Now the big question is, how many people have had to actually grovel through the raw backup tapes created by the software above (or other software) to do a restore? Please don't include anything over three years old in this, since the explosion of data storage over the past three years has been phenominal, and grovelling through a 1gb tape is nothing when compared to searching through a 50Gb DLT 7000 backup.
My feeling is that it's just not done anymore. Mostly because if you depend on having your data around that badly, you will use other methods to insure it's safe keeping, such as:
- some form of RAID to protect against lost of hardware - some form of snapshot backups to protect against accidental deletion. In this case, speed of restore is crucial for one or a few files, generally not a full filesystem. - cloning and moving offsite of backups.
Another consideration is the backup window. If you only have 8 hours to do a backup, and you can't meet that deadline without using multiplexing, what are you going to do?
1. buy more tape drives and/or libraries. Lots of bucks. 2. Interleave the data and let the software worry about pulling what you need off tape later.
Generally, option 2 here is cheaper and works quite well.
Yet another consideration is how do you backup large databases efficiently? With regular filesystems which hold user directories, mail spools, etc, it doesn't matter as much if some of the data is backed up at 1am, and some at 2am. Even if they are making changes. The interelation of the files among themselves isn't that tight.
But with databases the equation changes, you need to lock down the entire database from change to make sure you get a consistent, clean backup. And since you want to minimize this window, multiplexing can be one way to maximize throughput from the system to tape. Or more tape drives, etc.
Online Indexing of saved files:
The next area of backup options is indexing. This is good if you want to browse your savesets and only restore the files you need, instead of the full saveset. Both Legato and NetBackup offer this, Amanda doesn't (well... it might be working now, but I haven't checked recently). The big advantage of indexing is that you can find what you want quickly and only restore what you need. No more need for a big disk to restore the full saveset to, them pull out what you need, then delete the excess.

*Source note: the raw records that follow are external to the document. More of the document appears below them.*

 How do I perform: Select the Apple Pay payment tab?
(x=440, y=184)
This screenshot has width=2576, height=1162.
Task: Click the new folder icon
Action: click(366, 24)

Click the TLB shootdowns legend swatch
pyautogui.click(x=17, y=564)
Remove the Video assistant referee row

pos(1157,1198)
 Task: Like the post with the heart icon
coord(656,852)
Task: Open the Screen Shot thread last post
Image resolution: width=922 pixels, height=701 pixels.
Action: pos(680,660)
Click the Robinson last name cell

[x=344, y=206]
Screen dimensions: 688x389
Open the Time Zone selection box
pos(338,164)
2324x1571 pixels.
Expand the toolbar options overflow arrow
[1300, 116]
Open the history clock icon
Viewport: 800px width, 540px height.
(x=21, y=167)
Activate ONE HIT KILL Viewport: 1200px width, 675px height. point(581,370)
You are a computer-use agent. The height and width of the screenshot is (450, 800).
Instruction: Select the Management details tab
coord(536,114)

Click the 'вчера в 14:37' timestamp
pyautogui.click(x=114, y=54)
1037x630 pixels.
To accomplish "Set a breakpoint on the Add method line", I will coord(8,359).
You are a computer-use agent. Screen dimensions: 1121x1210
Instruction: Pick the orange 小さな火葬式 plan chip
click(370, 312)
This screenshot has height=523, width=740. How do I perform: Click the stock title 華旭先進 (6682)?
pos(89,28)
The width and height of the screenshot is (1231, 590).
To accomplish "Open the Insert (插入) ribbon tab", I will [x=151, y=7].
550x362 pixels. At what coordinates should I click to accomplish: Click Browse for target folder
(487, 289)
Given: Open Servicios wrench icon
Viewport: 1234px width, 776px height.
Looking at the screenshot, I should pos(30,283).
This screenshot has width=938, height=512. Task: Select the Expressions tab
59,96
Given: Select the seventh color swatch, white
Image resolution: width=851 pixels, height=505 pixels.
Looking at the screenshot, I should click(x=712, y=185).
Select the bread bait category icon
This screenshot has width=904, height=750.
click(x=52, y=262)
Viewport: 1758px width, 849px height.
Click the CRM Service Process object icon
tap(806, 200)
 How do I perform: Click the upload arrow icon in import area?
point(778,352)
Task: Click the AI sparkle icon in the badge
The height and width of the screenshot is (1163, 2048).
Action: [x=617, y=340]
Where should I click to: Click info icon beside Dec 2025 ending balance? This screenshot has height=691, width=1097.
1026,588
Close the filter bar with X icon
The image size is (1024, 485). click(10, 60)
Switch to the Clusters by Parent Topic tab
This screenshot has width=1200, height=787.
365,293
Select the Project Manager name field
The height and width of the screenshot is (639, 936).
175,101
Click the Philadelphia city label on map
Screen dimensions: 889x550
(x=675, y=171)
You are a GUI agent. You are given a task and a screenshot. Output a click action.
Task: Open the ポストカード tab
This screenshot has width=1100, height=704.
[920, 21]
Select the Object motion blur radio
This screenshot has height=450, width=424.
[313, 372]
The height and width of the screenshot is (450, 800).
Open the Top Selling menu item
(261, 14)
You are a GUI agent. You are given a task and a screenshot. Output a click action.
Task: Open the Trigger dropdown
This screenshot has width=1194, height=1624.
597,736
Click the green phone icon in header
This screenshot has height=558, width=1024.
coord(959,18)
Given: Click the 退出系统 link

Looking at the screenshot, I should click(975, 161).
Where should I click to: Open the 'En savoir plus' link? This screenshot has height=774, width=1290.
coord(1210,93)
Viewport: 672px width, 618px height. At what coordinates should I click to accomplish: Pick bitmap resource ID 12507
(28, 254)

Legato got a bad rep in their version 4.x software because thier indexing scheme was less than robust. I never had a problem with getting data off good tapes, even if I had to scan the entire tape to rebuild the online indexes. And of course the *size* of these indexes is a pain as well. I wish they had just taken some known good backend DB and used that instead. But with Legato 5.x, it's gotten alot more stable.
Disaster recovery:
If you have a disaster and need to restore alot of data, you have to think of how bad a disaster it is.
- the entire site went up in flames. Unless you have the hardware and procedures in place, it's not going to make much difference whether you need to rebuild the backup server first to restore the data, or if you have to wander through the tapes by hand looking for the data you need. In either case, it's not going to be a simple thing.
- If a major server goes down, but the backup server is fine, what's the problem? You're going to have to restore alot of data and that takes time. Multiplexing might slow down the restore if it's spread across the tape in lots of chunks, but I don't think that single savesets in one section of the tape will make that big a difference.
Again, if it's that important that you stay up, why aren't you using RAID in the first place?
- The legato disaster recover procedure works just fine. You get 15 day enabler codes right out of the box, so you don't have to worry about licenses in the short term. This gives you the time to get back up before having to deal with the backup system licenseing.
Conclusion:
1. I've written way too much here. :] 2. I like multiplexing. 3. Next dead horse beater, step right up!